Warren Buffett hat wieder zugeschlagen.

Der Übernahme-Sensor berichtete Ihnen Ende Januar, dass der Star-Investor mit einem Milliardendeal für Furore sorgen wird und noch vor der Hauptversammlung zugreifen könnte. Jetzt ist der Vorhang gefallen.

Warren Buffetts Beteiligungsgesellschaft Berkshire Hathaway übernimmt zusammen mit dem Finanzinvestor 3G den Ketchup-Hersteller Heinz. Inklusive Schulden hat der Deal ein Volumen von 28 Mrd. US-$ (ca. 21 Mrd. €).

Heinz: Idealer Buffett-Kandidat

Die Übernahme kommt überraschend, auch wenn Heinz bereits im Vorfeld potenzieller Buffett-Übernahme-Kandidat war.

Denn Buffett übernimmt oder beteiligt sich regelmäßig an Unternehmen mit einem einfach nachzuvollziehenden Geschäftsmodell.
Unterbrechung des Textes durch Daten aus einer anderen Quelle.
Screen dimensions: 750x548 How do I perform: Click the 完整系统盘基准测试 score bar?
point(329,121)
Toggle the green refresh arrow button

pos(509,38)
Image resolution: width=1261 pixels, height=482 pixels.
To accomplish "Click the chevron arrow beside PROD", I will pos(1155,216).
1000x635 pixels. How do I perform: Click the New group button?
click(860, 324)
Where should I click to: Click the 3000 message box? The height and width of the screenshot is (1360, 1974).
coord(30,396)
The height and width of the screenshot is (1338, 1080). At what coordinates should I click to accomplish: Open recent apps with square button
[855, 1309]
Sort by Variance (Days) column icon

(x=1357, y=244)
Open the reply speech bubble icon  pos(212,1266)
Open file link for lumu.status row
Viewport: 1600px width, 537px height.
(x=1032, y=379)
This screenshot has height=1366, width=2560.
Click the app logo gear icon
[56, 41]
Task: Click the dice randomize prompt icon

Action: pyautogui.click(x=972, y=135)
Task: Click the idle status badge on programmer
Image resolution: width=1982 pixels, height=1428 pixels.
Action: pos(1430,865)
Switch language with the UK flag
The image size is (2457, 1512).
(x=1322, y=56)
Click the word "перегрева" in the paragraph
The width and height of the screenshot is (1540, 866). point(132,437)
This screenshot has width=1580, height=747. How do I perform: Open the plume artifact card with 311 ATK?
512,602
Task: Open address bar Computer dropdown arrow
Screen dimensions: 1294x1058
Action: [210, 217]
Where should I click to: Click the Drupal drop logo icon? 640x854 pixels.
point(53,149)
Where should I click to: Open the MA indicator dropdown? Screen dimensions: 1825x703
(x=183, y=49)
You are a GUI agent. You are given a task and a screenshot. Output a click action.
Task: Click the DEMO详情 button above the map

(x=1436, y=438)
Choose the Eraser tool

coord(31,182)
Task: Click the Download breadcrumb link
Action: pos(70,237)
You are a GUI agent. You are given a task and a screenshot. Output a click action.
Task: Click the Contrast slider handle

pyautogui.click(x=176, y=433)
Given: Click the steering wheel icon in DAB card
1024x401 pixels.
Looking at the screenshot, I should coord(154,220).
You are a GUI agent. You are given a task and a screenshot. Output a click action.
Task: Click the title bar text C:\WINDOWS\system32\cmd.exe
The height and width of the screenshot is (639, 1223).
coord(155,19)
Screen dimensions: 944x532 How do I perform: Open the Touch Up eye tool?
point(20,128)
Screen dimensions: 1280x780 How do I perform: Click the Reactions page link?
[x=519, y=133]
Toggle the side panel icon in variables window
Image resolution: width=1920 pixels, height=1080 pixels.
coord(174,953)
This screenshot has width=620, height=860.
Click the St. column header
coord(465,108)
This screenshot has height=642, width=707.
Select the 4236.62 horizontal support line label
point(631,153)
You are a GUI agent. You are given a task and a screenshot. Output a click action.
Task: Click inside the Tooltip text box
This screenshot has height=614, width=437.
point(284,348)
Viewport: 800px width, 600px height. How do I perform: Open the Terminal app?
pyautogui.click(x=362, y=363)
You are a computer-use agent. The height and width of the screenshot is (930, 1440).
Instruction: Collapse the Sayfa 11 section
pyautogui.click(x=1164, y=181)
Buffett erklärte, dass der Deal ganz nach seinem Geschmack sei und das trifft es.

Zu Buffetts Beteiligungen zählen unter anderem Coca Cola und Gillette. Bei Heinz strebt Buffett allerdings nicht eine Beteiligung sondern die Komplett-Übernahme an. Nach dem Deal soll das Unternehmen von der Börse genommen werden.

Buffet finanziert – 3G übernimmt Leitung

Buffett erklärte dem US-Nachrichtensender CNBC, dass er bei dem Deal lediglich als Financier fungiert und die Leitung des Heinz-Konzerns den 3G-Profis überlässt.

3G Capital ist anerkannter Finanzinvestor, der sich auf die Nahrungsmittelbranche fokussiert hat. Unter anderem zählt die Fast Food-Kette Burger King zum 3G-Imperium.

Wie die Besitzverhältnisse nach der Übernahme aussehen, dazu schweigen die beiden Partner. Es wird angenommen, dass beide Seiten die Finanzierung mit Hilfe der Banken zu je 50% tragen.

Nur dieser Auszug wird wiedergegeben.